── EXTRACT PROVIDED
Adding a new language and unit testing it can be added using configuration only.

This page describe how to add a new language, or change configuration for an existing language. Unit testing is covered as well.

Configuration files in the file system

Each language has a configuration file and a unit test file. The configuration files are written in json. The configurations are:

  • mycroft/res/text//date_time.json
  • mycroft/res/text//date_time_test.json

For example: mycroft/res/text/en-us/date_time.json

The mycroft.util.nice_time() function is not configurable using the approach described in this document (historical reasons). The nice_date_and_time() depends on nice_time(), which must be able to support the selected language, if you want nice results from nice_date_time(). Without support for a language in nice_time(), nice_date_and_time() will still return a string, but the time part not be appropriate for your language.

The configuration file

The section Configuration file for en-us contains an example configuration file. The configuration file contains several main sections, some of which contain maps from numbers to words to be spoken, others containing the format template to use when the pronounceable string is created.

The template sections are:

  1. decade_format
  2. hundreds_format
  3. thousands_format
  4. year_format
  5. date_format
  6. date_time_format

The map sections are:

  • weekday
  • date
  • month
  • number

The format templates operate on a number of components, like a {formatted_year}. The components are substituted by a value calculated by the nice_*() function. In general, a format created by a template at the top of the list above, can be used in a template lower on the list. The exact possibilities are described later in this document.
────
── ROWS
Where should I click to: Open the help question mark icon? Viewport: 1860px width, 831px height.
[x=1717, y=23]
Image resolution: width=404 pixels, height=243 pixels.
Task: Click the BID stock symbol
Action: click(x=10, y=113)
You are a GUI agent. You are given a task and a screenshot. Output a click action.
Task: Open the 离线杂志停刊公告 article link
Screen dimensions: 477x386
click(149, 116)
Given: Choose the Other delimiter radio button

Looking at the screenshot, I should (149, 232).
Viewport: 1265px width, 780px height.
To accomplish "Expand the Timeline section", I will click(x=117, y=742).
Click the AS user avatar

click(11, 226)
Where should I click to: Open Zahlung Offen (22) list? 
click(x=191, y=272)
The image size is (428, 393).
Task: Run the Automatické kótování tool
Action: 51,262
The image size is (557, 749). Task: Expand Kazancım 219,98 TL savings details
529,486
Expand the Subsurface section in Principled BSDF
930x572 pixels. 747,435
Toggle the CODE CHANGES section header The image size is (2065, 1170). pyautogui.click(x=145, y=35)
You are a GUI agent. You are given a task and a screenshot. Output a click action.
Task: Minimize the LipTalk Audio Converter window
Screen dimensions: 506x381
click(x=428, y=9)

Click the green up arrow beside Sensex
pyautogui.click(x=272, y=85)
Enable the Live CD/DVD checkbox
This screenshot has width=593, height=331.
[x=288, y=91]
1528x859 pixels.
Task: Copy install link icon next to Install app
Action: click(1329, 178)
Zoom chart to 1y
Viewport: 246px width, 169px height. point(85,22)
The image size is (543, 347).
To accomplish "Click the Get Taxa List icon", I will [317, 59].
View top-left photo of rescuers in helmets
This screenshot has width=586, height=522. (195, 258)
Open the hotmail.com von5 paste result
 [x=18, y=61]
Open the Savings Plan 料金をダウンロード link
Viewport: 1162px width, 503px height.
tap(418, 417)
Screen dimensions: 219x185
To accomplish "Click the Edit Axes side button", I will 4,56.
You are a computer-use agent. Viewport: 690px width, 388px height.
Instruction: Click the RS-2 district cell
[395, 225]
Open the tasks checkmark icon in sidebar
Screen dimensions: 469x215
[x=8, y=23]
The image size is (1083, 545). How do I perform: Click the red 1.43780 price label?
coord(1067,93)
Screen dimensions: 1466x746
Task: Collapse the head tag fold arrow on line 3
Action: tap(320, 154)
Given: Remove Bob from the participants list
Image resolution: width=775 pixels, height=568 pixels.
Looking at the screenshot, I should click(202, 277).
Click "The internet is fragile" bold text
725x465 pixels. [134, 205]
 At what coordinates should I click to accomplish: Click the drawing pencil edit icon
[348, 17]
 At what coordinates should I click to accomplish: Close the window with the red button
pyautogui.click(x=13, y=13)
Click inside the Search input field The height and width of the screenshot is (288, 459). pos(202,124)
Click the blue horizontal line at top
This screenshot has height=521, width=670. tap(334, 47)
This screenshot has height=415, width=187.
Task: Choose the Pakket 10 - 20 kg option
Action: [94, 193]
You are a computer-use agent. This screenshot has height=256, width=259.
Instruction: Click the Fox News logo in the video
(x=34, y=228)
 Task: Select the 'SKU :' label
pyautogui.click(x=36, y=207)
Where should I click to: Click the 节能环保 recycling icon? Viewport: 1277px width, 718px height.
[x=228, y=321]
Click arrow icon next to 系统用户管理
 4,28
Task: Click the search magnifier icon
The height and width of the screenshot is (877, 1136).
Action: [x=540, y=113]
────
TASK PROMPT -> According to the text on adding a language, in what format are the configuration files written?

WRITTEN ANSWER -> They are written in JSON.